Property

UK to look at copying Italy by offering historic homes for £1

Ryan Brothwell 2 min read
UK to look at copying Italy by offering historic homes for £1

Key Points

  • MPs recommend a UK heritage-to-housing scheme modelled on Italy's €1 houses
  • Historic England estimates 670,000 homes could come from vacant historic buildings
  • That equals almost half the government's 1.5 million homes target for 2029
  • The scheme would pair discounted sales with restoration deadlines
  • Heritage minister Baroness Twycross had not met the housing minister on the issue

MPs have called on the government to introduce a UK version of Italy’s €1 homes scheme, after evidence that up to 670,000 homes could be created from vacant historic buildings.

The recommendation comes in a report published on Monday (13 July) by the Culture, Media and Sport Committee, which found that empty and under-used heritage buildings could deliver almost half of the government’s target of 1.5 million new homes in England by July 2029.

The 670,000 figure comes from Historic England, which has identified vacant town centre buildings, flats above shops, redundant mills, banks and barracks, and surplus public sector property as candidates for conversion.

The committee recommends a “heritage-to-housing” scheme combining discounted transfer or leasing of heritage buildings with time-limited restoration requirements, financial support for renovation and safeguards to ensure long-term occupation.

It said the model should draw on Italy’s €1 house initiatives, under which historic buildings in depopulating towns are sold for a nominal sum on condition that buyers restore them.

Tanya Szendeffy, senior conservation and design officer at Lewes and Eastbourne Councils, told the committee the Italian model could be adapted for Britain.

“We should do the same to fit local needs,” she said, suggesting partnerships between local government and developers, with communities able to rent out the restored properties.

The committee acknowledged drawbacks in the Italian scheme, including heavy renovation costs, strict restoration deadlines and properties bought for speculative rather than long-term use. It said any UK version must ensure “smooth bureaucratic processes” and long-term occupation.

MPs found the potential of heritage-led housing “under-realised”, with witnesses reporting that it is often cheaper to build new than to adapt a historic building.

Ben Cowell, Director General of Historic Houses, told the inquiry that “the best protection for a building in the long term is for it to be occupied, used, utilised, lived in and loved”.

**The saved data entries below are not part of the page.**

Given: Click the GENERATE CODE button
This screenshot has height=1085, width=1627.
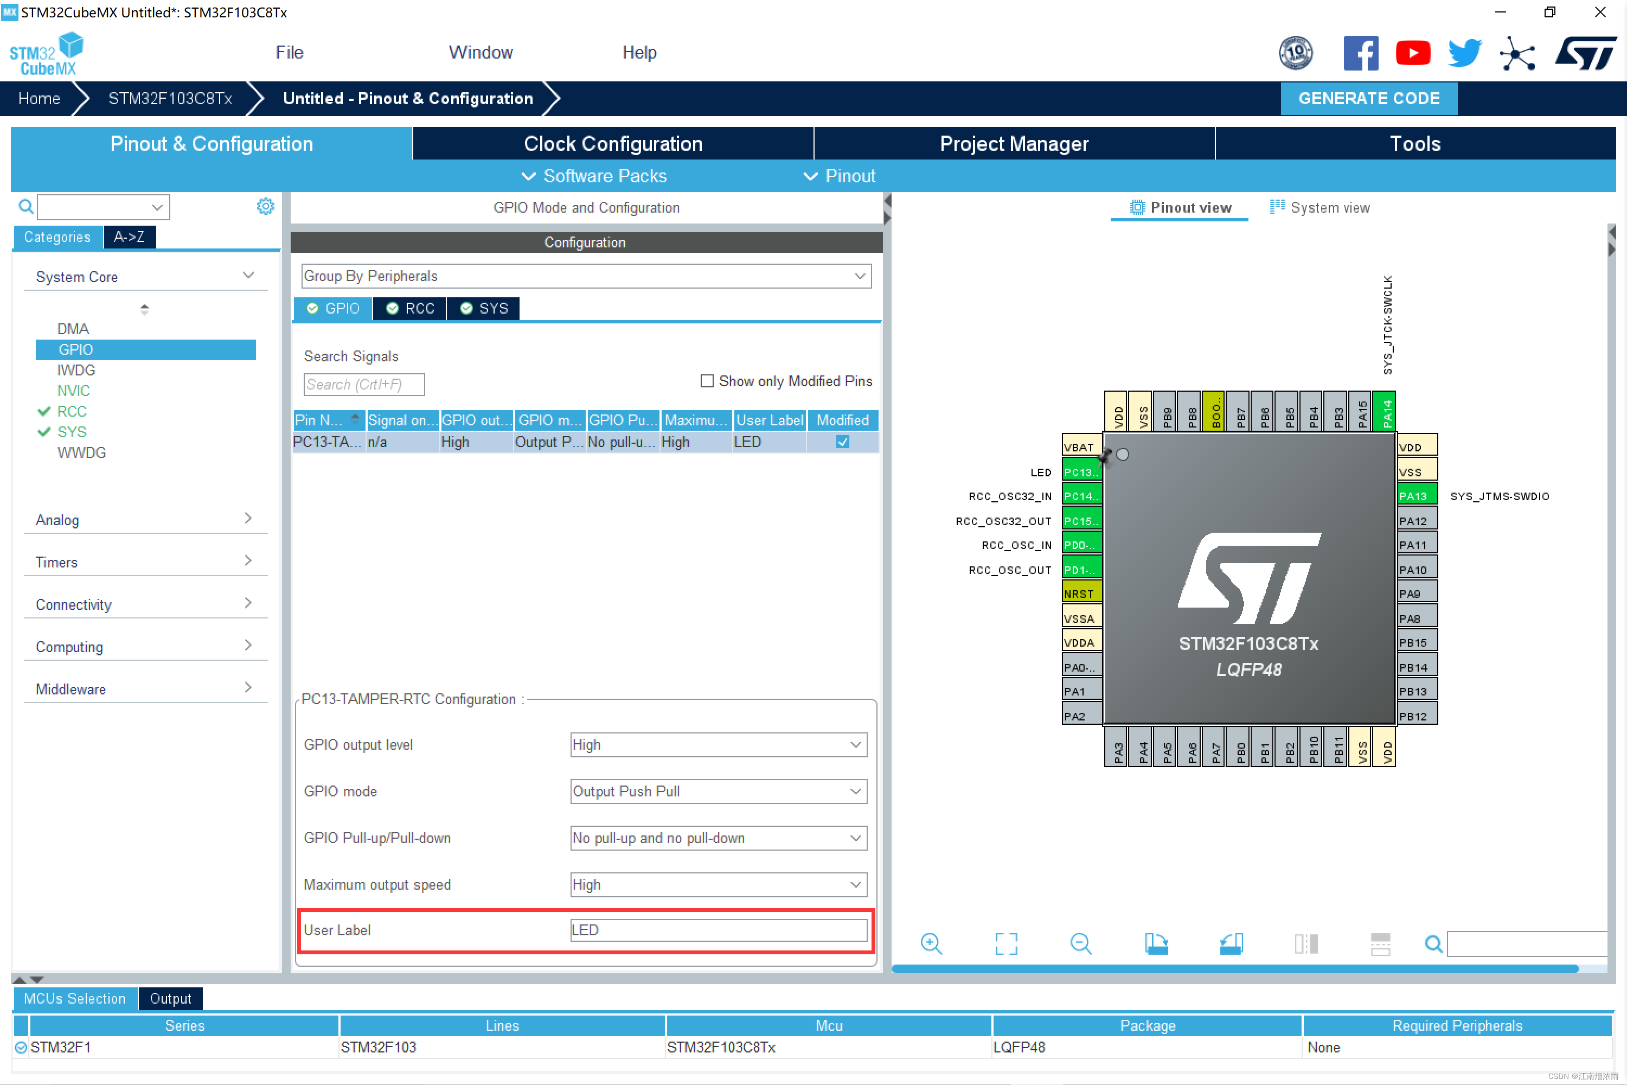Looking at the screenshot, I should click(x=1368, y=99).
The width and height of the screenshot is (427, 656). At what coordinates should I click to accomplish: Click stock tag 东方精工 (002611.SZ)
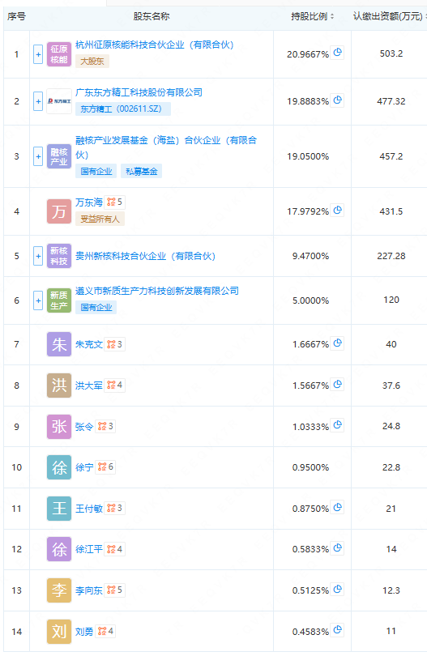[121, 109]
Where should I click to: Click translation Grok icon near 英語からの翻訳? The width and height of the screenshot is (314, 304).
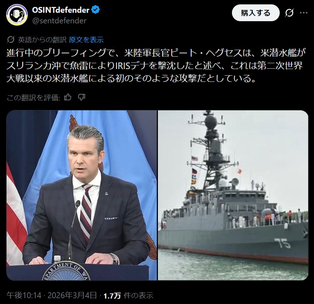point(11,40)
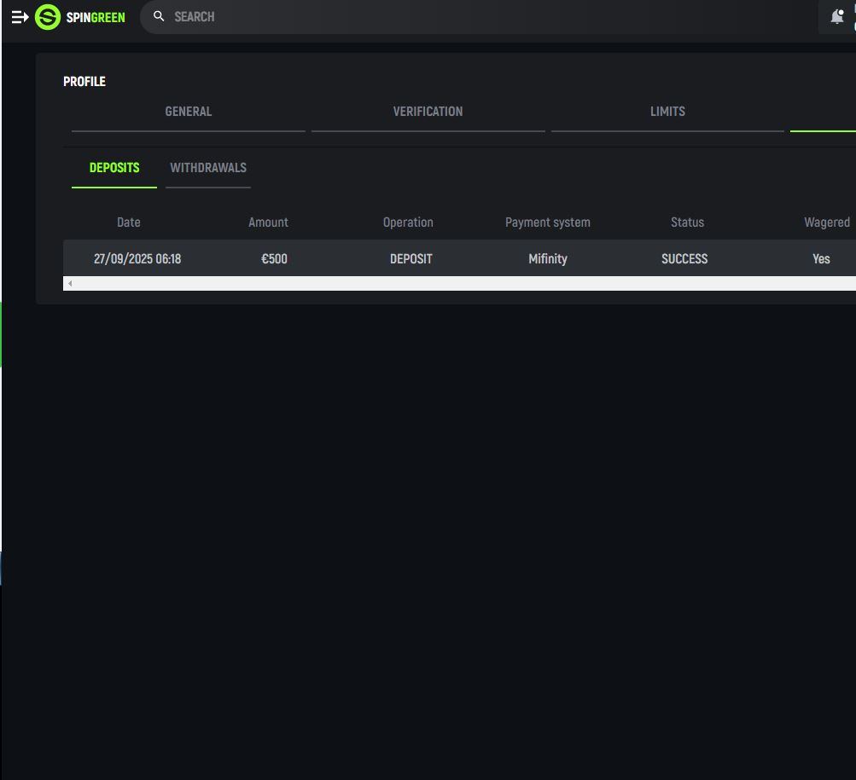This screenshot has width=856, height=780.
Task: Switch to the General profile tab
Action: click(188, 112)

The committee criticised the government for failing to prioritise reuse, noting that heritage minister Baroness Twycross had not met the housing minister to discuss the issue.

It recommends a “reuse-first” approach to housing policy, embedded in the National Planning Policy Framework, with regular structured meetings between the two ministers.

Planned changes to the framework would recognise reuse of vacant buildings as a public benefit, the Department for Culture, Media and Sport told MPs.